Copy out the rows below word for word, from the line with "The height and width of the screenshot is (420, 729)." to the line with "will [17, 343].", including both of those lines and nothing else.

Dataset excerpt:

****

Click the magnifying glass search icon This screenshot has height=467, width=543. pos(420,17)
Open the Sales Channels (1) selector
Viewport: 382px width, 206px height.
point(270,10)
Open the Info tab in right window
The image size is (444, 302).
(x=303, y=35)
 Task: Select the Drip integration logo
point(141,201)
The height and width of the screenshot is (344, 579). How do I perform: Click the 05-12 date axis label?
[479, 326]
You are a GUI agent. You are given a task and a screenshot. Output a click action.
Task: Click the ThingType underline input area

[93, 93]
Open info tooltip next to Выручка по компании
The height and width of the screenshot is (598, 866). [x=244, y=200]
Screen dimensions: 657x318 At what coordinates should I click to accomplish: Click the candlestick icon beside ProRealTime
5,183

****

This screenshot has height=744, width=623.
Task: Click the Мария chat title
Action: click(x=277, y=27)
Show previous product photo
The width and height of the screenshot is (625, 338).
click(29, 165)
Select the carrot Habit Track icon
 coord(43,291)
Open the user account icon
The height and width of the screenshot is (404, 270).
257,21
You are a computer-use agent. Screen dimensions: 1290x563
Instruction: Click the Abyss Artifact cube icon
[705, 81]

****

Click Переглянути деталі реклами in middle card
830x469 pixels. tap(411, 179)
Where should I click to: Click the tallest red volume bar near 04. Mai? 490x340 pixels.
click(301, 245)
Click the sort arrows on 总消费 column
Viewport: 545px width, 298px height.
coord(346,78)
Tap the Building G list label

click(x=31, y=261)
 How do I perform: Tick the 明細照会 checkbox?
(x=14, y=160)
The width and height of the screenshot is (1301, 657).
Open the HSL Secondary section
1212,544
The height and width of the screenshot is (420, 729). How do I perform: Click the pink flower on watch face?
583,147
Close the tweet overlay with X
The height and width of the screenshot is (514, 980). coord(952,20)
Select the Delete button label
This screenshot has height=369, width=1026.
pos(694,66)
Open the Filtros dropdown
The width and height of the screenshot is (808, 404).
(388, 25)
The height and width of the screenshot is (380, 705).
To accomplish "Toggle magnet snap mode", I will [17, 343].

****

→ **Exercise answer**
The height and width of the screenshot is (420, 729). How do I perform: Click the pink flower on watch face?
583,147
Close the tweet overlay with X
The height and width of the screenshot is (514, 980). coord(952,20)
Select the Delete button label
This screenshot has height=369, width=1026.
pos(694,66)
Open the Filtros dropdown
The width and height of the screenshot is (808, 404).
(388, 25)
The height and width of the screenshot is (380, 705).
To accomplish "Toggle magnet snap mode", I will [17, 343].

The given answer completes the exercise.